Example with inline policy (single command):
aws ecr put-lifecycle-policy \
--repository-name my-app \
--lifecycle-policy-text '{"rules":[{"rulePriority":1,"description":"Expire untagged images older than 14 days","selection":{"tagStatus":"untagged","countType":"sinceImagePushed","countUnit":"days","countNumber":14},"action":{"type":"expire"}}]}' \
--region us-east-1
CloudFormation (optional)
Add a LifecyclePolicy property to your ECR repository resource:
AWSTemplateFormatVersion: '2010-09-09'
Description: ECR repository with lifecycle policy
Resources:
MyECRRepository:
Type: AWS::ECR::Repository
Properties:
RepositoryName: my-application
LifecyclePolicy:
LifecyclePolicyText: |
{
"rules": [
{
"rulePriority": 1,
"description": "Expire untagged images older than 14 days",
"selection": {
"tagStatus": "untagged",
"countType": "sinceImagePushed",
"countUnit": "days",
"countNumber": 14
},
"action": {
"type": "expire"
}
},
{
"rulePriority": 2,
"description": "Keep only the last 10 tagged images",
"selection": {
"tagStatus": "tagged",
"tagPrefixList": ["v"],
"countType": "imageCountMoreThan",
"countNumber": 10
},
"action": {
"type": "expire"
}
}
]
}
Terraform (optional)
Add an aws_ecr_lifecycle_policy resource linked to your repository:
resource "aws_ecr_repository" "my_repo" {
name = "my-application"
image_tag_mutability = "MUTABLE"
image_scanning_configuration {
scan_on_push = true
}
}
resource "aws_ecr_lifecycle_policy" "my_repo_policy" {
repository = aws_ecr_repository.my_repo.name
policy = jsonencode({
rules = [
{
rulePriority = 1
description = "Expire untagged images older than 14 days"
selection = {
tagStatus = "untagged"
countType = "sinceImagePushed"
countUnit = "days"
countNumber = 14
}
action = {
type = "expire"
}
},
{
rulePriority = 2
description = "Keep only the last 10 tagged images"
selection = {
tagStatus = "tagged"
tagPrefixList = ["v"]
countType = "imageCountMoreThan"
countNumber = 10
}
action = {
type = "expire"
}
}
]
})
}
Verification
In the AWS Console:
- Go to ECR > Repositories
- Click on your repository name
- Click the Lifecycle Policy tab
- Confirm at least one rule is listed
Verify with AWS CLI
aws ecr get-lifecycle-policy \
--repository-name <your-repository-name> \
--region us-east-1
A successful response shows your policy:
{
"registryId": "123456789012",
"repositoryName": "my-app",
"lifecyclePolicyText": "{\"rules\":[...]}",
"lastEvaluatedAt": "2024-01-15T10:30:00.000Z"
}
If no policy exists, you will see an error: LifecyclePolicyNotFoundException.
Re-run the Prowler check
prowler aws --checks ecr_repositories_lifecycle_policy_enabled --region us-east-1
The check should now pass for your repository.
Additional Resources
Notes
- Policy evaluation: Lifecycle policies are evaluated once every 24 hours. Images are not deleted immediately after a policy is applied.

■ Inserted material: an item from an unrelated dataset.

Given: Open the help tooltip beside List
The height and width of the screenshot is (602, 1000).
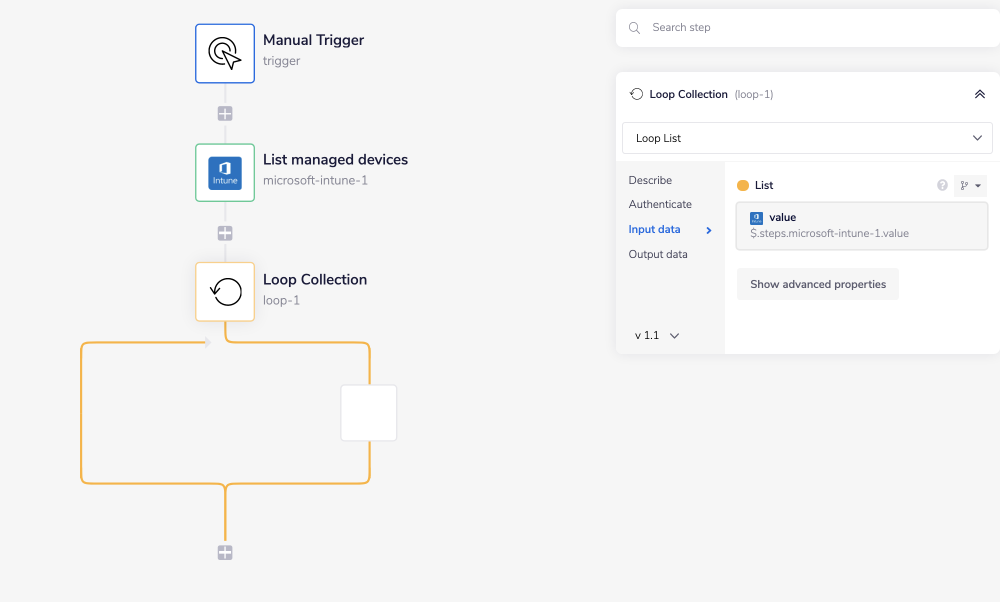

- Preview before applying: In the console, you can use the Preview feature to see which images would be affected before saving a rule.
- Multiple rules: You can have up to 50 rules per repository. Rules are evaluated in priority order (lowest number first).
- Tagged vs. untagged: Consider separate rules for tagged images (like release versions) and untagged images (often build artifacts).
- No undo: Once images are deleted by a lifecycle policy, they cannot be recovered. Test your rules with the preview feature first.